PROBLEM: Starting at the line that contains "How do I perform: Export", copy each line through the end of the listing below. Include both ends and output nothing more.

DATA TO PROCESS:
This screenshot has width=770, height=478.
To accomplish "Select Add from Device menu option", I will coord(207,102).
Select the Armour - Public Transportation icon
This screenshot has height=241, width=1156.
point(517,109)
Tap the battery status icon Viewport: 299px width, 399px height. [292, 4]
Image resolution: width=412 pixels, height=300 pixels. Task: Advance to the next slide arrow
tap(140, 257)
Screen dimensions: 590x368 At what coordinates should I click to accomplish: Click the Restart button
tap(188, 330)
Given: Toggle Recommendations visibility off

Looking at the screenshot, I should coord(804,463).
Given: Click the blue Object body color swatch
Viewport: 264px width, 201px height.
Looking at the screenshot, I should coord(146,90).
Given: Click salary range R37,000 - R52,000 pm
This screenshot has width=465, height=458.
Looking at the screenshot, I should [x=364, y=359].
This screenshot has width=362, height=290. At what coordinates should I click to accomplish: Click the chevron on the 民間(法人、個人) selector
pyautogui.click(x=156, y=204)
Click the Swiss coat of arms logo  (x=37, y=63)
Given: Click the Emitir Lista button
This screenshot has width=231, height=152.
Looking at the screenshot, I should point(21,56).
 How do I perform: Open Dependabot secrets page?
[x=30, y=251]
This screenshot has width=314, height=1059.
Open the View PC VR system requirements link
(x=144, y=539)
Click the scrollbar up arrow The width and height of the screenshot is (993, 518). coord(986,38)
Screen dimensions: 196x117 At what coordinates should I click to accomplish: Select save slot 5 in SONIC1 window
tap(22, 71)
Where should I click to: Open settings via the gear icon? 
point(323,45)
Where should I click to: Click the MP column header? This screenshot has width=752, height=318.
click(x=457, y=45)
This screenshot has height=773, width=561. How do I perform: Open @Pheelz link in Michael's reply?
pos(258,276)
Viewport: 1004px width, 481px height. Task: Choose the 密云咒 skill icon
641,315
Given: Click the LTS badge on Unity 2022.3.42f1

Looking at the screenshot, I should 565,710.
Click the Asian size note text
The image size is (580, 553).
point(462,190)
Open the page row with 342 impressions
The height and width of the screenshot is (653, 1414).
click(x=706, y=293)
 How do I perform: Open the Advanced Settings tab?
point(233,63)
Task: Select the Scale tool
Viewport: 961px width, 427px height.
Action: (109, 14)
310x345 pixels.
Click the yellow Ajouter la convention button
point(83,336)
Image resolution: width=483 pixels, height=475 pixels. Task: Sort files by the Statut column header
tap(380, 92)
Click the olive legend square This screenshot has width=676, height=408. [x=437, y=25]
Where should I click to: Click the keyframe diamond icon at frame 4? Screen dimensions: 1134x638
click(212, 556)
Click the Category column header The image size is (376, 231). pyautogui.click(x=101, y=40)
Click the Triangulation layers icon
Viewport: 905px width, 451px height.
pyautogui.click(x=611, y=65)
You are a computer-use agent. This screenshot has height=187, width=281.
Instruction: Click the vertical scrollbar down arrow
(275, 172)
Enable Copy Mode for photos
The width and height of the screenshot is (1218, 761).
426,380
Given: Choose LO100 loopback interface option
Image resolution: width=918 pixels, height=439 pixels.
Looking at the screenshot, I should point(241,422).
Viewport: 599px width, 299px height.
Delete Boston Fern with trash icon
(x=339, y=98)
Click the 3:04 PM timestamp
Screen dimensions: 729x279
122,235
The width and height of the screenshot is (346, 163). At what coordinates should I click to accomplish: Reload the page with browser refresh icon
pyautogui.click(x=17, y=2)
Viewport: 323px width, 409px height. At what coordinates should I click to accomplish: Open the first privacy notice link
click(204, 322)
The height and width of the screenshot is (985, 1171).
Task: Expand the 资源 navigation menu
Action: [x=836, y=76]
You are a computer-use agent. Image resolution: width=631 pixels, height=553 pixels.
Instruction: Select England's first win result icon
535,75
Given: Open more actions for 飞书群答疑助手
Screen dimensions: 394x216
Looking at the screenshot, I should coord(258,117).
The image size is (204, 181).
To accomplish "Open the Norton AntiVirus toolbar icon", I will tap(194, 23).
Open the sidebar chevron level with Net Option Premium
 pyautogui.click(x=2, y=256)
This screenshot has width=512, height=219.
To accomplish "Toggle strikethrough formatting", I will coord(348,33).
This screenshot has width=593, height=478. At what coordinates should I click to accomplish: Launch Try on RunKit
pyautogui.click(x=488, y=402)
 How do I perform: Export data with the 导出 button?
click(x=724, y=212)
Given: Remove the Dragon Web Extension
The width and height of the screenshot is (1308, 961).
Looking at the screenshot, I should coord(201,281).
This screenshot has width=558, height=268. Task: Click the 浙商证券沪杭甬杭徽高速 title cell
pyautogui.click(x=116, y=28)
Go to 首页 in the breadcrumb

EXERCISE SOLUTION:
 How do I perform: Export data with the 导出 button?
click(x=724, y=212)
Given: Remove the Dragon Web Extension
The width and height of the screenshot is (1308, 961).
Looking at the screenshot, I should coord(201,281).
This screenshot has width=558, height=268. Task: Click the 浙商证券沪杭甬杭徽高速 title cell
pyautogui.click(x=116, y=28)
Go to 首页 in the breadcrumb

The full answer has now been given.